Magic lain yang dibuat Rudy Keltjes adalah berhasil membangkitkan talenta Gaston Castano yang sempat mendapatkan kritik tajam dari Slemania karena cenderung mandul. Namun, bagi Castano, kata-kata terakhir di atas adalah kuncinya. Sorotan dan kritik dari publik mampu dijawab Castano dengan gol indah kegawang PSMS (10/4). Rudy Keltjes ternyata cakap menyimak bakat dan talenta yang dimiliki Castano. Ia tetap percaya bahwa Castano mempunyai skill yang tinggi dan pantas untuk selalu menjadi starter. Castano menjadi predator yang begitu menakutkan bagi kiper-kiper lawan. Pengalaman bertandingnya telah membuat perbedaan, Castano menjadi lebih tenang dalam bermain dan penyelesaian akhir. Castano menjadikan itu sebagai pelajaran yang sangat berharga. Castano sudah berkembang dari segi fisik, mental, kekuatan juga lebih berpengalaman dalam pertandingan Liga Djarum. Selalu mencetak gol dalam tiga pertandingan terakhir lawan PSIS, Persija, Semen Padang menyiratkan kebangkitanya. Castano mulai menuju level permainan yang terbaik.
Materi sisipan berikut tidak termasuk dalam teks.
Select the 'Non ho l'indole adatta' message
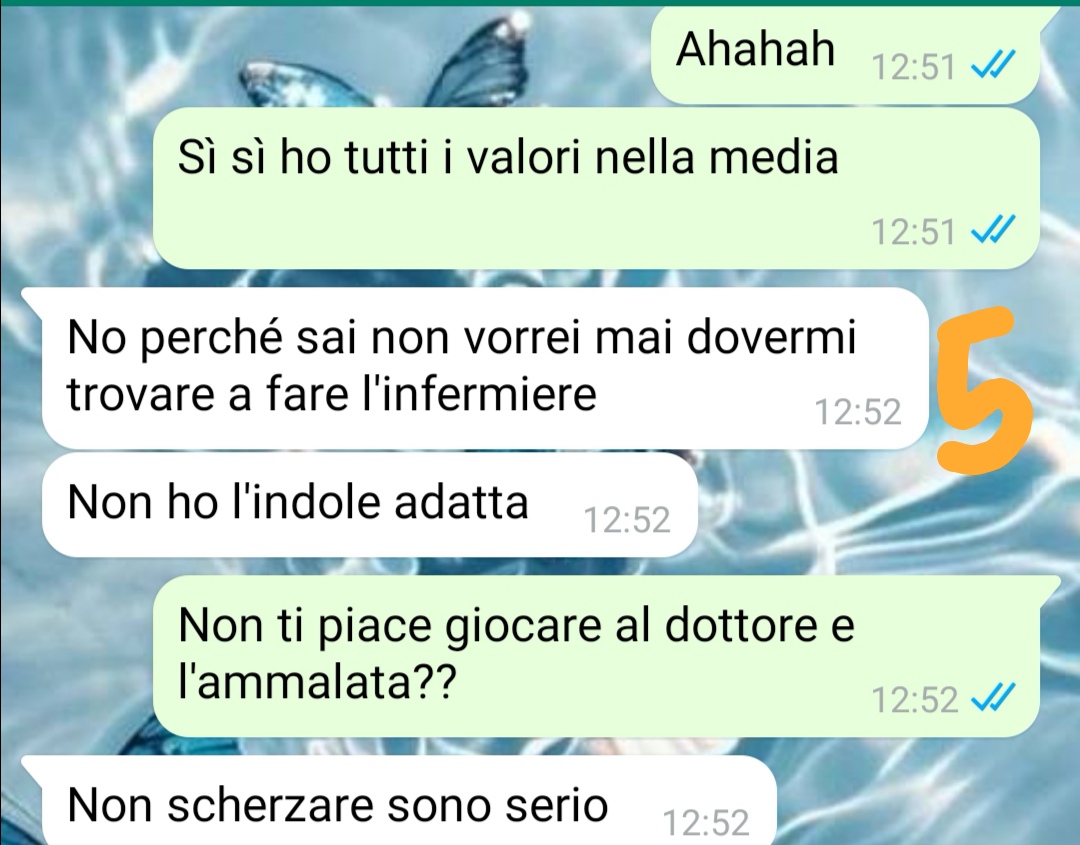Viewport: 1080px width, 845px height. [369, 505]
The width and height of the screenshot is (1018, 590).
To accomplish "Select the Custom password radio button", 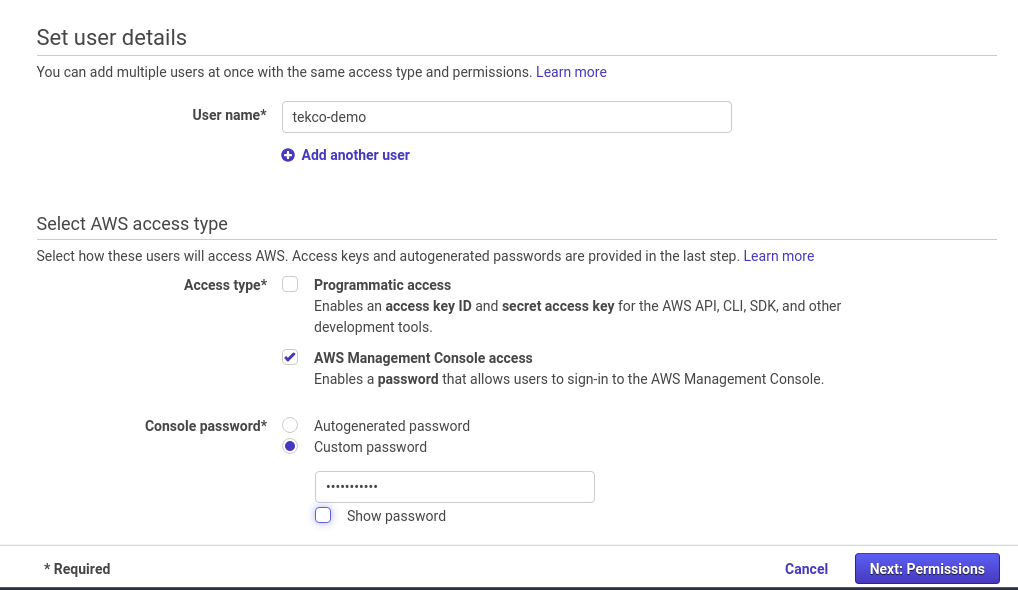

Di putaran dua nanti, PSS akan merombak skuadnya. Diawali dengan memulangkan Batalla dan akan kembali menambah leguin-leguin asing. Saat ini PSS telah hadir Ricardo Machuca yang akan diplot mengambil alih tugas Batalla. Ricardo Machuca, Tanggo kelahiran Argentina, 14 September 1980 berasal dari klub Aurora Guatamala pernah memperkuat Independiente musim 1998 – 1999 memiliki kepiawaian dalam mengocek bola. PSS juga mendapat pemain tambahan dengan merekrut kipper timnas U – 23. Selanjutnya PSS juga masih akan menunggu pemain asing lainnya yang juga akan diseleksi. Semua pemain yang akan memperkuat PSS harus mendapatkan rekomendasi dari pelatih Rudy Wiiliam Keltjes.
Atmosfer dan gairah Slemania di Maguwoharjo menjadi senjata yang ampuh bagi PSS menghadapi putaran kedua nanti. PSS punya kemampuan untuk tampil full speed, full power, dan full teknik seperti yang di tampilkan Castano, Ferry Setyawan, dan Slamet. Gairah untuk selalu menyerang sudah nampak kala bertemu PSIS, Persija, dan Semen Padang. Kondisi yang benar-benar positif ini harus dipertahankan agar lawan menjadi berpikir ulang saat bertemu pasukan arahan Rudy Willian Keljtes. Suatu perbedaan yang mungkin tidak ditemui sebelumnya. Ya, PSS akan tampil beda di putaran ke dua nanti.